What is required -
Below are some records. Print all of them exactly as they appear.

Records supplied -
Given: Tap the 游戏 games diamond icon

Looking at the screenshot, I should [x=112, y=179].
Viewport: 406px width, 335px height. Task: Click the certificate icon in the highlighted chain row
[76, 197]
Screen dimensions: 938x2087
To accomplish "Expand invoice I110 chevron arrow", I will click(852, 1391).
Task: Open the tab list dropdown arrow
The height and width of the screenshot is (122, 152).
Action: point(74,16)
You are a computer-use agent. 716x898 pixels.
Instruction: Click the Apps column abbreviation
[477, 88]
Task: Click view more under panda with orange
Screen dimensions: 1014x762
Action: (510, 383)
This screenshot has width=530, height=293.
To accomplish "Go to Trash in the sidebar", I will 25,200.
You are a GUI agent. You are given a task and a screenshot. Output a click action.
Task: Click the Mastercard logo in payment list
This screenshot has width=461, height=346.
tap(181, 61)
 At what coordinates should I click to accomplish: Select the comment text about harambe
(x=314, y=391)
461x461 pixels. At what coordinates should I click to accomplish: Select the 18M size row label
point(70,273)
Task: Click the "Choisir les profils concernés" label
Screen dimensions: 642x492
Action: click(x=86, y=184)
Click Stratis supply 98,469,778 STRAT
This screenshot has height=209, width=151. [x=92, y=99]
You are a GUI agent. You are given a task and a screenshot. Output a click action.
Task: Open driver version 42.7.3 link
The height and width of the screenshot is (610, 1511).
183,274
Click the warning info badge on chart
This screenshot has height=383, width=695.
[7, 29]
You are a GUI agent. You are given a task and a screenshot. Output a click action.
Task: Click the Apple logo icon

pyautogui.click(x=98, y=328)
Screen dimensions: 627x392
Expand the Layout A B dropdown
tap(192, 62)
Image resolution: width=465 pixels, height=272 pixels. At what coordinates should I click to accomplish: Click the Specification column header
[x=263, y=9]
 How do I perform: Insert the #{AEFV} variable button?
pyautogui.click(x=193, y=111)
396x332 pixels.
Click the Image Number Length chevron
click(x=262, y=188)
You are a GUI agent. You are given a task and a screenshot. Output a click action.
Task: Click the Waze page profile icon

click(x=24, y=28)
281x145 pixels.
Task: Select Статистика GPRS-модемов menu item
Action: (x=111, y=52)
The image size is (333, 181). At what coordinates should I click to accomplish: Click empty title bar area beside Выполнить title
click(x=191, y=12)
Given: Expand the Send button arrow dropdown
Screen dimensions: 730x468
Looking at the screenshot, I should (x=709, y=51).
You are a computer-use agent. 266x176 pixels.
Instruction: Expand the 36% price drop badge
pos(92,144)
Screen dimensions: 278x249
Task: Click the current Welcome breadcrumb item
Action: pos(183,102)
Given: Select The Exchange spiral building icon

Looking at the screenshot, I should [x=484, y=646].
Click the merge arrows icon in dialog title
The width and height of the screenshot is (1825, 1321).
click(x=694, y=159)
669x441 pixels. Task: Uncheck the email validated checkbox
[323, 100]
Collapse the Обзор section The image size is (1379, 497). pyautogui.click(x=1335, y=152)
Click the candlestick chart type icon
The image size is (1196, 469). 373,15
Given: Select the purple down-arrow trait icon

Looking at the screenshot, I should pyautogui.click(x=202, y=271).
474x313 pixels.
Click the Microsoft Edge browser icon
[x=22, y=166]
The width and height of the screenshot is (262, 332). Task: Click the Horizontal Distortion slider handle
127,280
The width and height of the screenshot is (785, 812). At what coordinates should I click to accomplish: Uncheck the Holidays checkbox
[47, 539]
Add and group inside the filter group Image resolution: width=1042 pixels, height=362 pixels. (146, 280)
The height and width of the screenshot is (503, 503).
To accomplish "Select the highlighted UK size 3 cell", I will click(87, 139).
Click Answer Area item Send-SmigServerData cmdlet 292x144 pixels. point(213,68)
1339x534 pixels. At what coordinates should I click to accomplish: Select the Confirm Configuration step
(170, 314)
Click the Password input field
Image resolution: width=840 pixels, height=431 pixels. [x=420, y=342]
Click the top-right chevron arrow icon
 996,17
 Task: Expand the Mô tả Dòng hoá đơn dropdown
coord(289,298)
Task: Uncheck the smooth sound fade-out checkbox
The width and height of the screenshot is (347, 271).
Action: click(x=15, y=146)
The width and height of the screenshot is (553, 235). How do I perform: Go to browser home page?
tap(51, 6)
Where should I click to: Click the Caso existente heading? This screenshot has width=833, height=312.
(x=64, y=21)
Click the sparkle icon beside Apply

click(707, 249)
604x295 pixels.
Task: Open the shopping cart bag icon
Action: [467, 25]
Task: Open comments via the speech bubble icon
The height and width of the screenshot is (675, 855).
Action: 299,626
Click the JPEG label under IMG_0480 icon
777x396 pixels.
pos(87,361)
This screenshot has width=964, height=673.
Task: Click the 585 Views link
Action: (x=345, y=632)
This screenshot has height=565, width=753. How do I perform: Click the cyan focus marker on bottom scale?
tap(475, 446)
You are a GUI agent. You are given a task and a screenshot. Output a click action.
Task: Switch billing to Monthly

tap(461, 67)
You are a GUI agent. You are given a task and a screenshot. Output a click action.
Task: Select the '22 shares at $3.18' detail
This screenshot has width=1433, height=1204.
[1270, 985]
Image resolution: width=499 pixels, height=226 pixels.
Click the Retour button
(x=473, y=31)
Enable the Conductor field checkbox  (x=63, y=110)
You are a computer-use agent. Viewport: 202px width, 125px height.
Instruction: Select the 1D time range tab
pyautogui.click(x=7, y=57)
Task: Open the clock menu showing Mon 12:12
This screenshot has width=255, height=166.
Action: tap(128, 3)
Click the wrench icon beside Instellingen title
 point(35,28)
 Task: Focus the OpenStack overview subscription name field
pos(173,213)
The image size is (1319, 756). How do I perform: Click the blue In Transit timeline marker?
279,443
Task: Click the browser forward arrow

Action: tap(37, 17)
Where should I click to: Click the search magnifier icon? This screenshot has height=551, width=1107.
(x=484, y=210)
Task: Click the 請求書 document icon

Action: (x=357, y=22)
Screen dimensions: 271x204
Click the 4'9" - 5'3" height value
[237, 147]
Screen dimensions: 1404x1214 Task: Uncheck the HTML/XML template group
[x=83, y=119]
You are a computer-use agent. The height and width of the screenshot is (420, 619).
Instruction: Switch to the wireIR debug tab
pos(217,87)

The answer -
Given: Tap the 游戏 games diamond icon

Looking at the screenshot, I should [x=112, y=179].
Viewport: 406px width, 335px height. Task: Click the certificate icon in the highlighted chain row
[76, 197]
Screen dimensions: 938x2087
To accomplish "Expand invoice I110 chevron arrow", I will click(852, 1391).
Task: Open the tab list dropdown arrow
The height and width of the screenshot is (122, 152).
Action: point(74,16)
You are a computer-use agent. 716x898 pixels.
Instruction: Click the Apps column abbreviation
[477, 88]
Task: Click view more under panda with orange
Screen dimensions: 1014x762
Action: (510, 383)
This screenshot has width=530, height=293.
To accomplish "Go to Trash in the sidebar", I will 25,200.
You are a GUI agent. You are given a task and a screenshot. Output a click action.
Task: Click the Mastercard logo in payment list
This screenshot has width=461, height=346.
tap(181, 61)
 At what coordinates should I click to accomplish: Select the comment text about harambe
(x=314, y=391)
461x461 pixels. At what coordinates should I click to accomplish: Select the 18M size row label
point(70,273)
Task: Click the "Choisir les profils concernés" label
Screen dimensions: 642x492
Action: click(x=86, y=184)
Click Stratis supply 98,469,778 STRAT
This screenshot has height=209, width=151. [x=92, y=99]
You are a GUI agent. You are given a task and a screenshot. Output a click action.
Task: Open driver version 42.7.3 link
The height and width of the screenshot is (610, 1511).
183,274
Click the warning info badge on chart
This screenshot has height=383, width=695.
[7, 29]
You are a GUI agent. You are given a task and a screenshot. Output a click action.
Task: Click the Apple logo icon

pyautogui.click(x=98, y=328)
Screen dimensions: 627x392
Expand the Layout A B dropdown
tap(192, 62)
Image resolution: width=465 pixels, height=272 pixels. At what coordinates should I click to accomplish: Click the Specification column header
[x=263, y=9]
 How do I perform: Insert the #{AEFV} variable button?
pyautogui.click(x=193, y=111)
396x332 pixels.
Click the Image Number Length chevron
click(x=262, y=188)
You are a GUI agent. You are given a task and a screenshot. Output a click action.
Task: Click the Waze page profile icon

click(x=24, y=28)
281x145 pixels.
Task: Select Статистика GPRS-модемов menu item
Action: (x=111, y=52)
The image size is (333, 181). At what coordinates should I click to accomplish: Click empty title bar area beside Выполнить title
click(x=191, y=12)
Given: Expand the Send button arrow dropdown
Screen dimensions: 730x468
Looking at the screenshot, I should (x=709, y=51).
You are a computer-use agent. 266x176 pixels.
Instruction: Expand the 36% price drop badge
pos(92,144)
Screen dimensions: 278x249
Task: Click the current Welcome breadcrumb item
Action: pos(183,102)
Given: Select The Exchange spiral building icon

Looking at the screenshot, I should [x=484, y=646].
Click the merge arrows icon in dialog title
The width and height of the screenshot is (1825, 1321).
click(x=694, y=159)
669x441 pixels. Task: Uncheck the email validated checkbox
[323, 100]
Collapse the Обзор section The image size is (1379, 497). pyautogui.click(x=1335, y=152)
Click the candlestick chart type icon
The image size is (1196, 469). 373,15
Given: Select the purple down-arrow trait icon

Looking at the screenshot, I should pyautogui.click(x=202, y=271).
474x313 pixels.
Click the Microsoft Edge browser icon
[x=22, y=166]
The width and height of the screenshot is (262, 332). Task: Click the Horizontal Distortion slider handle
127,280
The width and height of the screenshot is (785, 812). At what coordinates should I click to accomplish: Uncheck the Holidays checkbox
[47, 539]
Add and group inside the filter group Image resolution: width=1042 pixels, height=362 pixels. (146, 280)
The height and width of the screenshot is (503, 503).
To accomplish "Select the highlighted UK size 3 cell", I will click(87, 139).
Click Answer Area item Send-SmigServerData cmdlet 292x144 pixels. point(213,68)
1339x534 pixels. At what coordinates should I click to accomplish: Select the Confirm Configuration step
(170, 314)
Click the Password input field
Image resolution: width=840 pixels, height=431 pixels. [x=420, y=342]
Click the top-right chevron arrow icon
 996,17
 Task: Expand the Mô tả Dòng hoá đơn dropdown
coord(289,298)
Task: Uncheck the smooth sound fade-out checkbox
The width and height of the screenshot is (347, 271).
Action: click(x=15, y=146)
The width and height of the screenshot is (553, 235). How do I perform: Go to browser home page?
tap(51, 6)
Where should I click to: Click the Caso existente heading? This screenshot has width=833, height=312.
(x=64, y=21)
Click the sparkle icon beside Apply

click(707, 249)
604x295 pixels.
Task: Open the shopping cart bag icon
Action: [467, 25]
Task: Open comments via the speech bubble icon
The height and width of the screenshot is (675, 855).
Action: 299,626
Click the JPEG label under IMG_0480 icon
777x396 pixels.
pos(87,361)
This screenshot has width=964, height=673.
Task: Click the 585 Views link
Action: (x=345, y=632)
This screenshot has height=565, width=753. How do I perform: Click the cyan focus marker on bottom scale?
tap(475, 446)
You are a GUI agent. You are given a task and a screenshot. Output a click action.
Task: Switch billing to Monthly

tap(461, 67)
You are a GUI agent. You are given a task and a screenshot. Output a click action.
Task: Select the '22 shares at $3.18' detail
This screenshot has width=1433, height=1204.
[1270, 985]
Image resolution: width=499 pixels, height=226 pixels.
Click the Retour button
(x=473, y=31)
Enable the Conductor field checkbox  (x=63, y=110)
You are a computer-use agent. Viewport: 202px width, 125px height.
Instruction: Select the 1D time range tab
pyautogui.click(x=7, y=57)
Task: Open the clock menu showing Mon 12:12
This screenshot has width=255, height=166.
Action: tap(128, 3)
Click the wrench icon beside Instellingen title
 point(35,28)
 Task: Focus the OpenStack overview subscription name field
pos(173,213)
The image size is (1319, 756). How do I perform: Click the blue In Transit timeline marker?
279,443
Task: Click the browser forward arrow

Action: tap(37, 17)
Where should I click to: Click the search magnifier icon? This screenshot has height=551, width=1107.
(x=484, y=210)
Task: Click the 請求書 document icon

Action: (x=357, y=22)
Screen dimensions: 271x204
Click the 4'9" - 5'3" height value
[237, 147]
Screen dimensions: 1404x1214 Task: Uncheck the HTML/XML template group
[x=83, y=119]
You are a computer-use agent. The height and width of the screenshot is (420, 619).
Instruction: Switch to the wireIR debug tab
pos(217,87)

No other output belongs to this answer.